While using the leg press machine in the Potomac weight room one afternoon, Darby’s hip flexors popped up over his shorts and caught the attention of his teammates and Mullins. Darby had unusually strong leg muscles, Mullins said.

“When you have a kid that’s natural like that, the only thing you have to do is point them in the right direction,” Mullins said, “and keep their head straight.”

Darby hoped for a longer career by playing cornerback instead of running back in college. But he also wanted to run track for a backup option, which was one of the reasons he committed to Florida State.

Darby looked up to former NFL cornerbacks Deion Sanders and Darrell Green, who also ran track in college. He wanted to emulate that speed. But he endured a groin injury entering Florida State, forcing him to focus on football.

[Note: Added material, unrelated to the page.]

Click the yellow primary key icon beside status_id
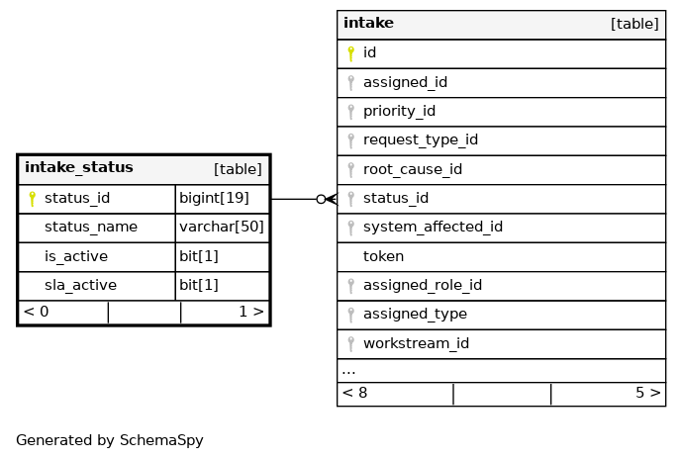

Darby still won the 2012 ACC Defensive Rookie of the Year. After nabbing two interceptions his sophomore season, he started every game the next year and won the 2013 national championship, a happiness Darby hopes to experience again Sunday.

“Super Bowl will probably be more of a better feeling,” Darby said. “That’s a lot harder than college.”

After Darby ran the seventh-fastest 40-yard dash at the 2015 NFL Combine, the Buffalo Bills drafted him with the 50th overall selection. He started all 29 games he played in and recorded a pair of interceptions over his two seasons there. In August, the Bills traded Darby to the Eagles for wide receiver Jordan Matthews and a 2018 third-round draft pick.

Darby dislocated his ankle in the first game of the season and was carted off the field, missing eight games. Since his return, Darby’s helped bolster a position group that was one of the Eagles’ weaknesses in preseason.

“That’s a good thing that it happened early on, rather than later,” Darby said. “I’m able to play through the postseason.”

The 5-foot-11-inch, 193-pound cornerback will often play off his receiver, making it appear as if he’s not tightly guarding, then use his speed to intercept or knock down a pass. Darby will continue to lean on on that skill Sunday, when the Eagles face Tom Brady, arguably the greatest quarterback of all time, in the Super Bowl.

“He’s got it all: Speed, quickness,” Eagles safety Corey Graham said Wednesday. “He’s one of the fastest guys I’ve played with.”